A study by MIT researchers uncovers evidence that the Earth’s global ice ages were triggered by a rapid drop in sunlight, reports Mashable. The researchers found that an “event like volcanic eruptions or biologically induced cloud formation will be able to block out the sun and limit the solar radiation reaching the surface at a critical rate that can potentially trigger ‘Snowball Earth’ events.”

Forbes

Forbes contributor Bruce Dominey writes that a study by MIT researchers finds global ice ages may have been triggered by a rapid decrease in the amount of solar radiation reaching Earth. “Past Snowball glaciations are more likely to have been triggered by changes in effective solar radiation than by changes in the carbon cycle,” writes Dominey.

Scientific American

Prof. Emeritus Daniel Freedman has been awarded the Special Breakthrough Prize in Fundamental Physics for his work devising the theory of supergravity, reports Philip Ball for Scientific American. Freedman notes that the award, “takes the cake—it is the cap of my long career.”

Boston Globe

Boston Globe reporter Martin Finucane reports that Prof.
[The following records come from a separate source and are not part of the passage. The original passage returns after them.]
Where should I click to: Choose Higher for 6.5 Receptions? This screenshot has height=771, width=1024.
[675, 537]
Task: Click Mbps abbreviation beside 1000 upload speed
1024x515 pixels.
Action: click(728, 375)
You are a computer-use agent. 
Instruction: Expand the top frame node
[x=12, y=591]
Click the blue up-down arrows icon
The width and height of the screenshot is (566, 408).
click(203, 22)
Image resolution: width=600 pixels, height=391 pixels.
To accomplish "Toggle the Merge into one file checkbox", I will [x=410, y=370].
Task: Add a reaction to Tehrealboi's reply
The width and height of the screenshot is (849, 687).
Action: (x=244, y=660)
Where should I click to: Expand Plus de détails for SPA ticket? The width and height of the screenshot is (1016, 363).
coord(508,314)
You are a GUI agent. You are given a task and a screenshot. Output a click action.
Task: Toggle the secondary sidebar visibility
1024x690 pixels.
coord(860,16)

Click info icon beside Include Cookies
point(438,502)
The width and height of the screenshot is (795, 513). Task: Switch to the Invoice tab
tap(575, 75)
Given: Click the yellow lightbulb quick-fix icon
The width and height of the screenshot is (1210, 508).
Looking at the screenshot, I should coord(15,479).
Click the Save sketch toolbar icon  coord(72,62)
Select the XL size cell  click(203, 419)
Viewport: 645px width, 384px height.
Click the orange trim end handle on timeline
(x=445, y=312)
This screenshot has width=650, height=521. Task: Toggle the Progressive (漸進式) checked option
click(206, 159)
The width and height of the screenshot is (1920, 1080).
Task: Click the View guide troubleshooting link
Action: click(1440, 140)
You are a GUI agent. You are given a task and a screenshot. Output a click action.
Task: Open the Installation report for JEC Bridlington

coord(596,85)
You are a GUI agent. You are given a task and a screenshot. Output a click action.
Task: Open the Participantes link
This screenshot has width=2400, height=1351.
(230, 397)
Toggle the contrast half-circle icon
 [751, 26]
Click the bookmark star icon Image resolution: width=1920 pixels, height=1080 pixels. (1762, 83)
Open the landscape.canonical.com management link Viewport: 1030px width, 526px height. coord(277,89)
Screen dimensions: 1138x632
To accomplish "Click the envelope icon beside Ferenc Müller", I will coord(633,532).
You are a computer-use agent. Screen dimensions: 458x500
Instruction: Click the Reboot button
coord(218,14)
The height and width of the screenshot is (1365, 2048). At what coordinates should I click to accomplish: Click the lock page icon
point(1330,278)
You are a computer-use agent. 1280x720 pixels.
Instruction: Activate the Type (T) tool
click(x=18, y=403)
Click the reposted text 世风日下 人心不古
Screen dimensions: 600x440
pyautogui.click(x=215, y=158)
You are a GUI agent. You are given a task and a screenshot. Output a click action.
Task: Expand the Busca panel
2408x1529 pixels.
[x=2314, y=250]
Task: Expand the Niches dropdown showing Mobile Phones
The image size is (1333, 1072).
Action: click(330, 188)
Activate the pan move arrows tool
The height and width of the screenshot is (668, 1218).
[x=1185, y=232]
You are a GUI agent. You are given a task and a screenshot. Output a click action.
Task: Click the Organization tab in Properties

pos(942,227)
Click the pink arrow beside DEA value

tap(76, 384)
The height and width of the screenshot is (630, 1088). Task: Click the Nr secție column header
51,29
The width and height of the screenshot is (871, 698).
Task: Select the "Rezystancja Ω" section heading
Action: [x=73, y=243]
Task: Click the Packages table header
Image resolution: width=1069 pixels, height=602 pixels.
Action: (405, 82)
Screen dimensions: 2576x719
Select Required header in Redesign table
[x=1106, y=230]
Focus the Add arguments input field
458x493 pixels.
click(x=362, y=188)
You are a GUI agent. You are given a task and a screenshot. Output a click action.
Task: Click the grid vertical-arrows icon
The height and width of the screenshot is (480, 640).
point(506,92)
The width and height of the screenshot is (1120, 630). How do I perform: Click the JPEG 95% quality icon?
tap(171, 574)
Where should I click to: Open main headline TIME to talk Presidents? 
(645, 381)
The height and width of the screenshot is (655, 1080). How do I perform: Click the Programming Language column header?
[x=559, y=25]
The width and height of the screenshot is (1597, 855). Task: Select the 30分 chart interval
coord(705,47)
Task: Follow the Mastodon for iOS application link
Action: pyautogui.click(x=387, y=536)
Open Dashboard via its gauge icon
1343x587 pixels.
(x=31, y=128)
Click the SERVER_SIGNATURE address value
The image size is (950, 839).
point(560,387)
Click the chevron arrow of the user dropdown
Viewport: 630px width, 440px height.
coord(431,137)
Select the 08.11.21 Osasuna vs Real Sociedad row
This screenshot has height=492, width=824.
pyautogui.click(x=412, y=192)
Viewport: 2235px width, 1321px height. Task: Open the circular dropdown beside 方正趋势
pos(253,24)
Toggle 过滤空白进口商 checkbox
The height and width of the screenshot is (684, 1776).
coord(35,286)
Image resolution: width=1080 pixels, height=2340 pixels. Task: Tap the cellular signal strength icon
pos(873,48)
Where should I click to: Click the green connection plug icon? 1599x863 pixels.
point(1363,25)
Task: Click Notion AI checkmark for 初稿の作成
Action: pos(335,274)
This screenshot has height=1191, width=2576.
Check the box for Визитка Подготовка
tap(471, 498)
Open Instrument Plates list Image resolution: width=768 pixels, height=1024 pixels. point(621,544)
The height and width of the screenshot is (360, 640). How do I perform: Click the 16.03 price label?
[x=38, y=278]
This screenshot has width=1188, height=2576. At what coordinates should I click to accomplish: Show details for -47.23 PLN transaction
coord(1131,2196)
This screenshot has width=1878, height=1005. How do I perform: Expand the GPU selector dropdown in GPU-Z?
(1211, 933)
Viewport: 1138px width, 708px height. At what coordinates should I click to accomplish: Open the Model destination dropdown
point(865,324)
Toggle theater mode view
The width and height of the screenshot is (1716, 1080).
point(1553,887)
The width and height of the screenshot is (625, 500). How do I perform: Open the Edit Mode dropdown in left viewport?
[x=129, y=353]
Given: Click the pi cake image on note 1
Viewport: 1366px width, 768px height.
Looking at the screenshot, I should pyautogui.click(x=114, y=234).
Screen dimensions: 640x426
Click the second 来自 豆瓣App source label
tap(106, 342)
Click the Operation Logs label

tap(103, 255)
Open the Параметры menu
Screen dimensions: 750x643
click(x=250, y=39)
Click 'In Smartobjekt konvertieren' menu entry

Emeritus Daniel Freedman has been named a recipient of the Breakthrough Prize in Fundamental Physics for his discovery of supergravity. “The discovery of supergravity was the beginning of including quantum variables in describing the dynamics of spacetime,” explains Edward Witten, chairman of the selection committee.

Forbes

A study by Prof. Dan Rothman finds that increasing greenhouse gas emission rates could trigger a mass extinction in the ocean, reports Priya Shukla for Forbes. Shukla writes that Rothman found if a certain carbon threshold “is breached, it would take tens of thousands of years for the oceans to return to their original unperturbable state.”